## What to do
Lines where the string "chevron" appears are to be copied from the entries below.

-- Data extract follows --

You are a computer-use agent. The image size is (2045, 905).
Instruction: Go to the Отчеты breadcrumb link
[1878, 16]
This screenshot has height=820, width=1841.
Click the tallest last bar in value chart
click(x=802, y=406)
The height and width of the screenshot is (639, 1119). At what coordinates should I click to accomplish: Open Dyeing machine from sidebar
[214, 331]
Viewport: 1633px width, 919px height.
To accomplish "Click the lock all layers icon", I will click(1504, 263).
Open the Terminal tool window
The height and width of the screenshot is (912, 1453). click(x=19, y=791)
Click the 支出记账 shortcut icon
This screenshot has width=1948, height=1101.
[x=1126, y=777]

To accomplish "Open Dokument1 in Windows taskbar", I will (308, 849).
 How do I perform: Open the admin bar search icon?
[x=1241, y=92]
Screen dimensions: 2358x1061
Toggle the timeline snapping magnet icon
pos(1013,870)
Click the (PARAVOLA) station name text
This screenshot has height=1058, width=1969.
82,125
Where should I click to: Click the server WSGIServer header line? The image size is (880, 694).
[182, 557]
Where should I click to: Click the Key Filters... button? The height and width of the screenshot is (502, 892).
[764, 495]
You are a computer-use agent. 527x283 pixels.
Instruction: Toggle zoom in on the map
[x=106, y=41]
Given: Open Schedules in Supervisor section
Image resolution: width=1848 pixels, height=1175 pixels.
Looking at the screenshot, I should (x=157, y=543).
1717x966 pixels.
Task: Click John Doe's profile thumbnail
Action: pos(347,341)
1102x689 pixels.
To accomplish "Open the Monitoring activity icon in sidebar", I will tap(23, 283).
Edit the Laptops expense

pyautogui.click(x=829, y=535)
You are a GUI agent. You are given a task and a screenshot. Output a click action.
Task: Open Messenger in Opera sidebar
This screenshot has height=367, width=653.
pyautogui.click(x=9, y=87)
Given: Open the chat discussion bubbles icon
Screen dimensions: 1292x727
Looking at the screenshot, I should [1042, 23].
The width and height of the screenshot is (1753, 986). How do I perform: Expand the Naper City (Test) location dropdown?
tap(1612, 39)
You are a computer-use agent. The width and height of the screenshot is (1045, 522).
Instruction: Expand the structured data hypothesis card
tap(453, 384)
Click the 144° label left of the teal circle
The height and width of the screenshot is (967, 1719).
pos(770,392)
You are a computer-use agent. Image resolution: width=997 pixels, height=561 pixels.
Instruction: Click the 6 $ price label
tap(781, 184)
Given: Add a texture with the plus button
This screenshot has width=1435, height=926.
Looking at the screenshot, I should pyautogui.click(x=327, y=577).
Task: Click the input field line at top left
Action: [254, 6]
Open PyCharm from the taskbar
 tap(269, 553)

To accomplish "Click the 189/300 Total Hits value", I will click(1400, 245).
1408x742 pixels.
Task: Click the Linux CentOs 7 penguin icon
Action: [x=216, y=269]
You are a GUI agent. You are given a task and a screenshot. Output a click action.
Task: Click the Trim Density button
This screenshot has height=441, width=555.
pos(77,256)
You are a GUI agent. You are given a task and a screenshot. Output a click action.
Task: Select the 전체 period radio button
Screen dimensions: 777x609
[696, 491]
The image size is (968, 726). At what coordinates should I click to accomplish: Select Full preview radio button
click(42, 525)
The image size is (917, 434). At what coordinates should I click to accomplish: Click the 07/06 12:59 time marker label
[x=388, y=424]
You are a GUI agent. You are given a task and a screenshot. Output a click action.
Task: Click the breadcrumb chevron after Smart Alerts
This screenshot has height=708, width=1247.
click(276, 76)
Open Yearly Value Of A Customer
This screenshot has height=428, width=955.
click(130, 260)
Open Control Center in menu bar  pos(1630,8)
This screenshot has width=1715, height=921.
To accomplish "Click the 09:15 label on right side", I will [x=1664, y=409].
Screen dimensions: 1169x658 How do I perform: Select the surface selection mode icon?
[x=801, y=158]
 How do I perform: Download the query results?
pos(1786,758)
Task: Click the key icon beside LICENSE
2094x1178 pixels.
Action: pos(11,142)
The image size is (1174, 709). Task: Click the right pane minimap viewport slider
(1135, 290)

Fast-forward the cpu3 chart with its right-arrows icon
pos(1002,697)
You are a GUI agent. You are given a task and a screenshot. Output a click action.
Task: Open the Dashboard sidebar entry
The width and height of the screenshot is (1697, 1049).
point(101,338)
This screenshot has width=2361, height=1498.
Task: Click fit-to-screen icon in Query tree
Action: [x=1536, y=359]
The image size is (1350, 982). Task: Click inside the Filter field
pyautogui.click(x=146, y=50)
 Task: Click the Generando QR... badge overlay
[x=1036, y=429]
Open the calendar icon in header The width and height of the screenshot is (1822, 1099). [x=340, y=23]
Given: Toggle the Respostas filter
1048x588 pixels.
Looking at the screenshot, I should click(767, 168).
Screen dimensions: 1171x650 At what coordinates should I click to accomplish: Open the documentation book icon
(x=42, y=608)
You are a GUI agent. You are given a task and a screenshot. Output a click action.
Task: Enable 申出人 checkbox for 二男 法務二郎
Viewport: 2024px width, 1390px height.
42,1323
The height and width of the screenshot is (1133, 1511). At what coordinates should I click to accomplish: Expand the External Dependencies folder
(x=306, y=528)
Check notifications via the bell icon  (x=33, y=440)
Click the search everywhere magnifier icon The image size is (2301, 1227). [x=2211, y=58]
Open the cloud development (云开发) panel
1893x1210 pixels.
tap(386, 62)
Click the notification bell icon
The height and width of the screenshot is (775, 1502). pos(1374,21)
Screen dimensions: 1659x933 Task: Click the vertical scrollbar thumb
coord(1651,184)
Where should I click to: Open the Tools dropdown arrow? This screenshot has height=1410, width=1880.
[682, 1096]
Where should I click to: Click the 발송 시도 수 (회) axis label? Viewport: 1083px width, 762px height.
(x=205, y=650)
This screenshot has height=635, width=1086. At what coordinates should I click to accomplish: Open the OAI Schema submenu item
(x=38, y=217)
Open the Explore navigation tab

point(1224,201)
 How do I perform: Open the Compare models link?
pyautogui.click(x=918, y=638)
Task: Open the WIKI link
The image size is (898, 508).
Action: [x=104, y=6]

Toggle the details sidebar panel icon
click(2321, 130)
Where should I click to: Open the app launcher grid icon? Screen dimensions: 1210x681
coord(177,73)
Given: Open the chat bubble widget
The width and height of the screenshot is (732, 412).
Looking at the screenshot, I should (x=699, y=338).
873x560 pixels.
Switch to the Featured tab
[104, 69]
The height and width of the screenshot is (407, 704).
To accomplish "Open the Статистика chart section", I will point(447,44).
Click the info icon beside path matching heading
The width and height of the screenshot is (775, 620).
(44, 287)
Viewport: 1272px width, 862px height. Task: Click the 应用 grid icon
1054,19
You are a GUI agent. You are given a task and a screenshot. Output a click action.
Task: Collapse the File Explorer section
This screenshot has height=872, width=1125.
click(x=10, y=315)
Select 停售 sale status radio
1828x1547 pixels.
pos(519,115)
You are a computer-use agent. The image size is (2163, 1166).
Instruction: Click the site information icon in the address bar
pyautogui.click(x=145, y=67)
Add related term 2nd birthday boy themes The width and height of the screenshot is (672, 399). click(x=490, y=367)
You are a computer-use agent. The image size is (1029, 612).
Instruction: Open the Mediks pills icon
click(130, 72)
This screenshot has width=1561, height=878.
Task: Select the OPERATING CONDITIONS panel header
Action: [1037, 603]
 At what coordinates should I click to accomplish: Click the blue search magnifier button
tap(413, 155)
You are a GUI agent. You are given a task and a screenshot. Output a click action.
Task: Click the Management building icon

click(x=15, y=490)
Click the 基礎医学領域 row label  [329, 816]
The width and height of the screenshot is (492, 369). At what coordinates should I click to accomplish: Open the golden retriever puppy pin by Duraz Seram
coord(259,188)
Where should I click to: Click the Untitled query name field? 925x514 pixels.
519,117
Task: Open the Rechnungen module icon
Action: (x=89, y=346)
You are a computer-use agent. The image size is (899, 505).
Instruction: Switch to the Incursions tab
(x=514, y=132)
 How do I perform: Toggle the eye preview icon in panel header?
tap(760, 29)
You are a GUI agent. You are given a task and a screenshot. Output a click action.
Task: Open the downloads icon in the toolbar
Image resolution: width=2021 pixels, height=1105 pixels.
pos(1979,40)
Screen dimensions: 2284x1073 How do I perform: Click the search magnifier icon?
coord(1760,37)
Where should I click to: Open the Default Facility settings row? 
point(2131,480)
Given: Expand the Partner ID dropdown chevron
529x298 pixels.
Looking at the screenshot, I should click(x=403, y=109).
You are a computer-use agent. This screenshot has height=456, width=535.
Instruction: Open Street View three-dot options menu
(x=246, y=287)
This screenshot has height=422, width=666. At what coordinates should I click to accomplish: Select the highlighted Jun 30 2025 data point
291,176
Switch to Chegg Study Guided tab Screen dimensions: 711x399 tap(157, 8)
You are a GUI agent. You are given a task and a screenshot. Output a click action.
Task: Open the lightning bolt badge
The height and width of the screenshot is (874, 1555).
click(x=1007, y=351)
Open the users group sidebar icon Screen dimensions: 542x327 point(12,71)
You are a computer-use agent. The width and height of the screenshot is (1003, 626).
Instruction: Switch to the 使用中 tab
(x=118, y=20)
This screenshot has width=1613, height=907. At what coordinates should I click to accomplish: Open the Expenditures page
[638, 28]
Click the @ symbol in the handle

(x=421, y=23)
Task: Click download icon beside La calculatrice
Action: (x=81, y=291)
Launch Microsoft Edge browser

-- Data extract concluded --

## Answer below
Task: Click the breadcrumb chevron after Smart Alerts
Given: Expand the Partner ID dropdown chevron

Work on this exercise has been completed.